作者:Shen Jian*; Lai Chao Qiang; Mattei Josiemer; Ordovas Jose M; Tucker Katherine L
来源:American Journal of Clinical Nutrition, 2010, 91(2): 337-342.
DOI:10.3945/ajcn.2009.28571

摘要

Background: Low vitamin B-6 status has been linked to an increased risk of cardiovascular diseases. The cardioprotective effects of vitamin B-6 independent of homocysteine suggest that additional mechanisms may be involved. Objective: Our objective was to examine the cross-sectional association of vitamin B-6 status with markers of inflammation and oxidative stress. Design: We measured plasma pyridoxal-5'-phosphate (PLP), C-reactive protein (CRP), and ail oxidative DNA damage marker, urinary 8-hydroxydeoxyguanosine (8-OHdG), in Puerto Rican adults who were living in Massachusetts (n = 1205, aged 45-75 y). Results: There was a strong dose-response relation of plasma PLP concentration with plasma CRP. Increasing quartiles of PLP were significantly associated with lower CRP concentrations (geometric means: 4.7, 3.6, 3.1, and 2.5 mg/L; P for trend < 0.0001) and with lower urinary 8-OHdG concentrations (geometric means: 124, 124, 117, and 108 ng/mg creatinine; P for trend: 0.025) after multivariate adjustment. These negative associations persisted after plasma homocysteine was controlled for. Plasma PLP concentrations were significantly correlated with plasma fasting glucose (r = -0.1, P = 0.0006), glycated hemoglobin (r = -0.08, P = 0.006), and homeostasis model assessment of beta cell r = 0.082, P = 0.005). Metabolic syndrome, obesity, and diabetes were also significantly associated with low plasma PLP concentrations (P = 0.011, 0.0007, and 0.004, respectively).
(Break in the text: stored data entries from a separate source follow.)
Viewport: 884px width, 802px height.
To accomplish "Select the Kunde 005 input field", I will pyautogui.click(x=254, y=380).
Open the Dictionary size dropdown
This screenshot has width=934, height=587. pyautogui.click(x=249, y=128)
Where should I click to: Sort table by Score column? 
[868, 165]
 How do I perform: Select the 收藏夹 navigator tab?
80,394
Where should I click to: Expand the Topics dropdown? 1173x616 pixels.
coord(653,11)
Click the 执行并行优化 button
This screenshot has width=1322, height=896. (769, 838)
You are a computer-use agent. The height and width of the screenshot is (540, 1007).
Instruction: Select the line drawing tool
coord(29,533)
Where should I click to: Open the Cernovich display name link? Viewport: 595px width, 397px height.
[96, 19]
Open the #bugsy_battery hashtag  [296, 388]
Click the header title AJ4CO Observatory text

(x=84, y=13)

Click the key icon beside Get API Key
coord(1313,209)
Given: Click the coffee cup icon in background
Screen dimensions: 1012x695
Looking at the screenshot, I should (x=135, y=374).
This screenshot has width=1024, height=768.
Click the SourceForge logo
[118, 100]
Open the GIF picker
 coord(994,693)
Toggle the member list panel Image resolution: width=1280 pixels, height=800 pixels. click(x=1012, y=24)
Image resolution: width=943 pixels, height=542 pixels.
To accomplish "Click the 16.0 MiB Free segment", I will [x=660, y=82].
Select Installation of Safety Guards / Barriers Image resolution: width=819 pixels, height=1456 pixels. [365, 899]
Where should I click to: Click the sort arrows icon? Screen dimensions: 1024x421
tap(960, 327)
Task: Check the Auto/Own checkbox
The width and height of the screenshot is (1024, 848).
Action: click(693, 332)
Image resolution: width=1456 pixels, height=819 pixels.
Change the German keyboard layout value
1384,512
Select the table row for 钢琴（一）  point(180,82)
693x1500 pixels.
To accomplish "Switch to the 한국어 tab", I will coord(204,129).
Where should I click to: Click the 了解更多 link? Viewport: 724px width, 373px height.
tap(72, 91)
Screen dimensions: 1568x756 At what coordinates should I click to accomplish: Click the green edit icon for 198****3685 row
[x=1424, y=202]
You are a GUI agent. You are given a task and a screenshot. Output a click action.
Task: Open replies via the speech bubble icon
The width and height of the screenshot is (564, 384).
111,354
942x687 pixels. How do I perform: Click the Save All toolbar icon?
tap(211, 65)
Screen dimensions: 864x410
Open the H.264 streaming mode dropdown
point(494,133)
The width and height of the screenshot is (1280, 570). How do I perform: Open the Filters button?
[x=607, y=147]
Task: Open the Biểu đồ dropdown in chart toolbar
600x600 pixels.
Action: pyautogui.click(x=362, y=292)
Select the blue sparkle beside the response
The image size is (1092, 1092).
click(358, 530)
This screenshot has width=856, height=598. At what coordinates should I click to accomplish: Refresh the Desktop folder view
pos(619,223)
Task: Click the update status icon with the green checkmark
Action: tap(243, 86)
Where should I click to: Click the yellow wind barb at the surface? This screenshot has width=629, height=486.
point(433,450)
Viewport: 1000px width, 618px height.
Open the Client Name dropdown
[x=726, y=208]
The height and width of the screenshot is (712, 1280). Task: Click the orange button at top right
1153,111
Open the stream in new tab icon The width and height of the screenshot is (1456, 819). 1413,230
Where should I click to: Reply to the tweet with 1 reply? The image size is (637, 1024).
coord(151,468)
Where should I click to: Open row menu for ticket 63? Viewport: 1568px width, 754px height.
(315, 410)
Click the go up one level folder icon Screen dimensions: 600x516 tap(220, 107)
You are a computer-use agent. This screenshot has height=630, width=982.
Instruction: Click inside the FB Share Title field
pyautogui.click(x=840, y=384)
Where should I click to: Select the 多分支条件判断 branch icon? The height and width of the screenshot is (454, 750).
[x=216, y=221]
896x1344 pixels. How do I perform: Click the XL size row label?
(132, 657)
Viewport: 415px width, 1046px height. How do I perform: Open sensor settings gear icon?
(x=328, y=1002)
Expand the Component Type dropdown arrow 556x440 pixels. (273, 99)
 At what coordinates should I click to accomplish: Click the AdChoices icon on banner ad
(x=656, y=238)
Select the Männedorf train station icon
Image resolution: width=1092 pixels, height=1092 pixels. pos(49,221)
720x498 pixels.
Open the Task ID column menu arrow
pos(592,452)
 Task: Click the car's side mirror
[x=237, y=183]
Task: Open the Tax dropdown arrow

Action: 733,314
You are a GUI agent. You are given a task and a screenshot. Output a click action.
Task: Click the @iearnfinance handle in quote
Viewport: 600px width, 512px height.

Conclusions: Low vitamin B-6 concentrations are associated with inflammation. higher oxidative stress, and metabolic conditions in older Puerto Rican adults. Our data suggest that vitamin B-6 may influence cardiovascular disease risk through mechanisms other than homocysteine and support the notion that nutritional status may influence the health disparities present in this population. Am J Clin Nutr 2010;91:337-42.